> _INPUT MATERIAL_:
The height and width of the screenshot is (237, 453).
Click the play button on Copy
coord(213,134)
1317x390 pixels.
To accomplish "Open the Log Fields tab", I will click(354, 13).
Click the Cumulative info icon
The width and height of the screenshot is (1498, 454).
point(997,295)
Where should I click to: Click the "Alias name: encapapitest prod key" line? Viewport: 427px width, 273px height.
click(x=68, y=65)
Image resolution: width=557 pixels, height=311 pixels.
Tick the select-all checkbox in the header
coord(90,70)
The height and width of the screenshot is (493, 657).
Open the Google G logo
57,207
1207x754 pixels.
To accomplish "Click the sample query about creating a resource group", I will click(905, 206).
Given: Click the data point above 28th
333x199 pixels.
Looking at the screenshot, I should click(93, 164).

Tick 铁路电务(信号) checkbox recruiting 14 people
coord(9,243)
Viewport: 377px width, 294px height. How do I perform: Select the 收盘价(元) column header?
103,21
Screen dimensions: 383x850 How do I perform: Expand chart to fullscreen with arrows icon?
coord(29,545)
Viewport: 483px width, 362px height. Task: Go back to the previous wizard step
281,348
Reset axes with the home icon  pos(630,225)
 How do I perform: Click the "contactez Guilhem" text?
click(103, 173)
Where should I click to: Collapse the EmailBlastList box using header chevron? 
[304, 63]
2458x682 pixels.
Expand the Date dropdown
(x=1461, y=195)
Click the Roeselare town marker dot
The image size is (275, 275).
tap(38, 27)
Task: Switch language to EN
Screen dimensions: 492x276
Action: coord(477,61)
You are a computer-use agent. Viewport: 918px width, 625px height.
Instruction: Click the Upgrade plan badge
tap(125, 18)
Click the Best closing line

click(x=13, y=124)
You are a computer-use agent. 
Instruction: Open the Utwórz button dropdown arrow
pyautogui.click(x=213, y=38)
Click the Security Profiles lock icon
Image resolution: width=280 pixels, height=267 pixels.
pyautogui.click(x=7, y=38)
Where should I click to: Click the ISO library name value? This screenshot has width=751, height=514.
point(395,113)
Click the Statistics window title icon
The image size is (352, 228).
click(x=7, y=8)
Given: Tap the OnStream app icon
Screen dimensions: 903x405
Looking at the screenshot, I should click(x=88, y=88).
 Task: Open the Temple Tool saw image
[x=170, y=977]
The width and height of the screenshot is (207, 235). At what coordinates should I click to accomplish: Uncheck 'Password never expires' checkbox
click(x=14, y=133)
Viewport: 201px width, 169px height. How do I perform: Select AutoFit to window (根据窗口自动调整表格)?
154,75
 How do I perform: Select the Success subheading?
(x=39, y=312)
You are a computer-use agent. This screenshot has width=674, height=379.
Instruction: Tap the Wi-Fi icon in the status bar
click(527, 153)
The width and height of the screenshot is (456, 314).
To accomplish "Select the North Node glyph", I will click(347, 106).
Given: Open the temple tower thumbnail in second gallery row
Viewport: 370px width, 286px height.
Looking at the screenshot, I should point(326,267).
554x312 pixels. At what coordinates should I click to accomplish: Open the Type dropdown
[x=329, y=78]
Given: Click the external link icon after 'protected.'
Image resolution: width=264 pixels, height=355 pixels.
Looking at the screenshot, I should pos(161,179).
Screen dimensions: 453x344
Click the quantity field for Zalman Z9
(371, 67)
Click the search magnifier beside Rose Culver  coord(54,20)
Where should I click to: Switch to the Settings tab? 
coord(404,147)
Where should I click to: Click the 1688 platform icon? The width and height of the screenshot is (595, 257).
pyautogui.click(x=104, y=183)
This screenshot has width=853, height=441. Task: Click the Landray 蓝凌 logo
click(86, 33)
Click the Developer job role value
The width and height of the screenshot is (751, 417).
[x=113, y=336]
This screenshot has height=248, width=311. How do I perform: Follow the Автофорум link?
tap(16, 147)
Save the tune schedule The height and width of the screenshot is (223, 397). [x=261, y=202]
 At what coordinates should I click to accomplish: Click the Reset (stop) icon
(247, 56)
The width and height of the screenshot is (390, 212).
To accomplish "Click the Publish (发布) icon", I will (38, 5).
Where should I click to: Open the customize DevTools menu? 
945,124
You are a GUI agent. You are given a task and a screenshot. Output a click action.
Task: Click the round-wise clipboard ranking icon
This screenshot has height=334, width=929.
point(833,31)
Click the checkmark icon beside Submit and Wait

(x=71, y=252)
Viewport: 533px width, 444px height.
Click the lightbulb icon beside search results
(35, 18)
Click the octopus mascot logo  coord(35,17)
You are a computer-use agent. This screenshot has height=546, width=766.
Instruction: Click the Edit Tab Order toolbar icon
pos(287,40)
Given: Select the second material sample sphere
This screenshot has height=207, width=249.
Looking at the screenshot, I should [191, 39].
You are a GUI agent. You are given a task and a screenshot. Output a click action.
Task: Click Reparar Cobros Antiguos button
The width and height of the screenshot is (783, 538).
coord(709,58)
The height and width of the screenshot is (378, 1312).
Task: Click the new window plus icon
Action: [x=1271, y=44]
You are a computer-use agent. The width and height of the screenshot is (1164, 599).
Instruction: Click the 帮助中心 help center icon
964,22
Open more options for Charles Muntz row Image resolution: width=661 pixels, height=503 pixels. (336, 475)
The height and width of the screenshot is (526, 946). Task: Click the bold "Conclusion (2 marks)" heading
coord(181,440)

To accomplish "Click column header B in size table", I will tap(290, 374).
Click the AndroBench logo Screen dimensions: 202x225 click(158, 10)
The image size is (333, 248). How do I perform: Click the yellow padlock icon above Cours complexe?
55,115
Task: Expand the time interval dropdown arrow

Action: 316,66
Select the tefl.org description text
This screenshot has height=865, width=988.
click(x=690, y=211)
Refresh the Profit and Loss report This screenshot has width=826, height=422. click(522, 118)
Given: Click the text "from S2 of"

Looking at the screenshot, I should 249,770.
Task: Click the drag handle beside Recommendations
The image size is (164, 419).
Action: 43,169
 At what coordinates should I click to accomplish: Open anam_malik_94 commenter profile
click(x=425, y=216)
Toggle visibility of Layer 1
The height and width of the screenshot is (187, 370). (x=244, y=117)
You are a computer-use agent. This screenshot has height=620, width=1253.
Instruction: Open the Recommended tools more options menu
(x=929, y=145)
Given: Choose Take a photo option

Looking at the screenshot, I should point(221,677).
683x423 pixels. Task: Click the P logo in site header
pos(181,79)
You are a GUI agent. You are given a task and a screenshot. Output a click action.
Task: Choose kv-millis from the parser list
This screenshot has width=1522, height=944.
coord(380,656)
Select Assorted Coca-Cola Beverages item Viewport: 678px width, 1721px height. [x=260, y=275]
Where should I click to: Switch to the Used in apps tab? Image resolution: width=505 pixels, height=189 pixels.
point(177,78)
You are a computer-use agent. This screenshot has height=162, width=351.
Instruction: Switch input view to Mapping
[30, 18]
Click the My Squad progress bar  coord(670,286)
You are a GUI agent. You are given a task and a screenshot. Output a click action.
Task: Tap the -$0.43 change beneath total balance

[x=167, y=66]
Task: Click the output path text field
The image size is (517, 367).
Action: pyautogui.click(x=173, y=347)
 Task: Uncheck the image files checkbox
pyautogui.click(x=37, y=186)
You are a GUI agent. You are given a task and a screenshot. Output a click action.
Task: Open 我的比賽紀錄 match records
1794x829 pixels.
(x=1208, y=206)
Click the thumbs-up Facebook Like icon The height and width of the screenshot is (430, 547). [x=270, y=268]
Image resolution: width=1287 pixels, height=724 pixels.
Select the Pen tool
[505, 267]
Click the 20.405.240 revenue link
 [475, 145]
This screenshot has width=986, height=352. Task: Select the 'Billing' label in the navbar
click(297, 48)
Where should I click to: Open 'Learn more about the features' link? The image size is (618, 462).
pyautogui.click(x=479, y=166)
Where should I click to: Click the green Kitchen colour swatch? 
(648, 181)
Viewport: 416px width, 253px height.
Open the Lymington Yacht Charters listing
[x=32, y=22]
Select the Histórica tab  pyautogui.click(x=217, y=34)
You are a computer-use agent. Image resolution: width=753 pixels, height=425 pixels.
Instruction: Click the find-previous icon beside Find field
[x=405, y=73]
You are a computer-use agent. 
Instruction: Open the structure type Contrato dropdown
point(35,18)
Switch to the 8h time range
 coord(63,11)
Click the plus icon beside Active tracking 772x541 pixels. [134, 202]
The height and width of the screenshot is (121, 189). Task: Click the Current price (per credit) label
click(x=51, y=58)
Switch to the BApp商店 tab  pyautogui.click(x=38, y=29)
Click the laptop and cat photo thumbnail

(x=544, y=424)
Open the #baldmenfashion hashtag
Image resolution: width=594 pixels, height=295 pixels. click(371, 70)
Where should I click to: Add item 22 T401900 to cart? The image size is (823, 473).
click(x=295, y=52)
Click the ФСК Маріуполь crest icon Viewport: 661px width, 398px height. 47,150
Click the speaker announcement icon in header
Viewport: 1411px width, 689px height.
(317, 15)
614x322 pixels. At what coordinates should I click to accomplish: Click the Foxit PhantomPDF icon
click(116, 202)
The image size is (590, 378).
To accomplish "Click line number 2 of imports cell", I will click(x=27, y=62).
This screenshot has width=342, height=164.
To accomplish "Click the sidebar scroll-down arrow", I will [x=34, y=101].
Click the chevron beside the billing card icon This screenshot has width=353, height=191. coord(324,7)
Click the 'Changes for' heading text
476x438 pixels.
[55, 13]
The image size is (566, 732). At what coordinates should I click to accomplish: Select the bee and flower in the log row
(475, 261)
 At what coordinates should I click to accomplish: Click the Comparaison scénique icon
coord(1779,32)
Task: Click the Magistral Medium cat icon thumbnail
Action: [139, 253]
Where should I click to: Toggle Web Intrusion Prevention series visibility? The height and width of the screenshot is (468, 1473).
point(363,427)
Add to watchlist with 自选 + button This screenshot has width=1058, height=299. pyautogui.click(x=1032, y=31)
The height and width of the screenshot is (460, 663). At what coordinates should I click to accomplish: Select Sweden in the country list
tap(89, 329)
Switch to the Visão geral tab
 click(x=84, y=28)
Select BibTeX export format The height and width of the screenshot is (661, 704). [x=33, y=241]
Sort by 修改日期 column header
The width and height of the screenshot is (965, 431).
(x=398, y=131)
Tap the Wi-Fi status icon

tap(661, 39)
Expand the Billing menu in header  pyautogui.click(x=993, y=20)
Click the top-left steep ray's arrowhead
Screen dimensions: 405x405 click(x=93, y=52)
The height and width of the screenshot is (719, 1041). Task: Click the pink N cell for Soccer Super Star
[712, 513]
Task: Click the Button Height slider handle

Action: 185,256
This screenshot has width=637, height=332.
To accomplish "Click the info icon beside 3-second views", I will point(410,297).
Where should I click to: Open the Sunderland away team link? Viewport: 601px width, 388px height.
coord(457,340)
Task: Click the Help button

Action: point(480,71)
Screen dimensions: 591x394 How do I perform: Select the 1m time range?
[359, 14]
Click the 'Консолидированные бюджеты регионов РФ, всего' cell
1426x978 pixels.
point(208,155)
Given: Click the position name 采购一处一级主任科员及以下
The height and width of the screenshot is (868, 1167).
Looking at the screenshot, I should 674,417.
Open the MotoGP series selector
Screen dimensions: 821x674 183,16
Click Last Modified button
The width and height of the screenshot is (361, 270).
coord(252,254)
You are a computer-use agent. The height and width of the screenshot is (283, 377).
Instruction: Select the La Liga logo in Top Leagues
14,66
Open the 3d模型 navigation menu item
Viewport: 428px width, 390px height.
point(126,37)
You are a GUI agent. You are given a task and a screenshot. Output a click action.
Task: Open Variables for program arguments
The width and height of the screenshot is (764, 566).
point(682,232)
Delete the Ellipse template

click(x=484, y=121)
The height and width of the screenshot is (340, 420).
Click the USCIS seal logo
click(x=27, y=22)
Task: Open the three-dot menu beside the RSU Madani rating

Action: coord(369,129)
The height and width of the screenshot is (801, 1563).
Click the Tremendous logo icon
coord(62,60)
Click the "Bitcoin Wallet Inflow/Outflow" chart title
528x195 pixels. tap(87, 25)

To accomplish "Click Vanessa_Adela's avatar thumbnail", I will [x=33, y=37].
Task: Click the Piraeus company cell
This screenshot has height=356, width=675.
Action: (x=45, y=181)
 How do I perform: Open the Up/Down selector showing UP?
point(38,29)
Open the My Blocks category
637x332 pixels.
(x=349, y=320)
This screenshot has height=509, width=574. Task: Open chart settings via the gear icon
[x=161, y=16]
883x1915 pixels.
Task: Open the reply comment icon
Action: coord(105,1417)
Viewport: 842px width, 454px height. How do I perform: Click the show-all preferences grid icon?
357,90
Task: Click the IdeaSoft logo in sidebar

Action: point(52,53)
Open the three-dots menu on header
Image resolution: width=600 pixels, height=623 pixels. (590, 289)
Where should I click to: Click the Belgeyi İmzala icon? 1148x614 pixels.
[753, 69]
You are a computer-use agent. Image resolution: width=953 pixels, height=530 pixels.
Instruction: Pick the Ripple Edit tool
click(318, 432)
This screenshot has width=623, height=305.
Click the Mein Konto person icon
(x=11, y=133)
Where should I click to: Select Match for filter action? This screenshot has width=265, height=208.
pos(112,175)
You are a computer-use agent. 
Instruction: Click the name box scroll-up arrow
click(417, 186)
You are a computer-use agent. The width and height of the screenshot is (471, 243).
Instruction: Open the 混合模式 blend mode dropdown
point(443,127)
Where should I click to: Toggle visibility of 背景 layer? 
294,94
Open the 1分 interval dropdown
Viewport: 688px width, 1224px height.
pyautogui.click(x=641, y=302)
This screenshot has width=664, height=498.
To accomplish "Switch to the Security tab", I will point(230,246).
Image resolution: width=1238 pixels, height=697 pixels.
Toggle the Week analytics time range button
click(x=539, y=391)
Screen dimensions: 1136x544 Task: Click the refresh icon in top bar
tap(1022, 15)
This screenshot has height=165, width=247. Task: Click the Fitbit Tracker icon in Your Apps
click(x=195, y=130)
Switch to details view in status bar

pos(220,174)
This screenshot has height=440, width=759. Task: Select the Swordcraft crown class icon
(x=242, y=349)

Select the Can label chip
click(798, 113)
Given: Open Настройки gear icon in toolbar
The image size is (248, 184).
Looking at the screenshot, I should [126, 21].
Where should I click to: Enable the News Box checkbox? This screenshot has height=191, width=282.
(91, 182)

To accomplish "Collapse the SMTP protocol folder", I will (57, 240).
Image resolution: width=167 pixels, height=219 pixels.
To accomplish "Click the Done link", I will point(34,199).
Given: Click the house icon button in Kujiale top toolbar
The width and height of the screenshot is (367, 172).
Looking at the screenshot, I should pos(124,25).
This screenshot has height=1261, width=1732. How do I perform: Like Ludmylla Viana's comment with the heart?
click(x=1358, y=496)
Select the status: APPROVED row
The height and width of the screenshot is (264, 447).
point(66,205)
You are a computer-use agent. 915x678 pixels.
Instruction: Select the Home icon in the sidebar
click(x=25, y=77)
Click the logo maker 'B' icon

> _EXERCISE REQUIREMENTS_: Could you restate word for word the lines above from the one containing "Reset axes with" through the one containing "Given: Tap the OnStream app icon", both included, and nothing else?

> _SOLUTION TO THIS EXERCISE_:
Reset axes with the home icon  pos(630,225)
 How do I perform: Click the "contactez Guilhem" text?
click(103, 173)
Where should I click to: Collapse the EmailBlastList box using header chevron? 
[304, 63]
2458x682 pixels.
Expand the Date dropdown
(x=1461, y=195)
Click the Roeselare town marker dot
The image size is (275, 275).
tap(38, 27)
Task: Switch language to EN
Screen dimensions: 492x276
Action: coord(477,61)
You are a computer-use agent. Viewport: 918px width, 625px height.
Instruction: Click the Upgrade plan badge
tap(125, 18)
Click the Best closing line

click(x=13, y=124)
You are a computer-use agent. 
Instruction: Open the Utwórz button dropdown arrow
pyautogui.click(x=213, y=38)
Click the Security Profiles lock icon
Image resolution: width=280 pixels, height=267 pixels.
pyautogui.click(x=7, y=38)
Where should I click to: Click the ISO library name value? This screenshot has width=751, height=514.
point(395,113)
Click the Statistics window title icon
The image size is (352, 228).
click(x=7, y=8)
Given: Tap the OnStream app icon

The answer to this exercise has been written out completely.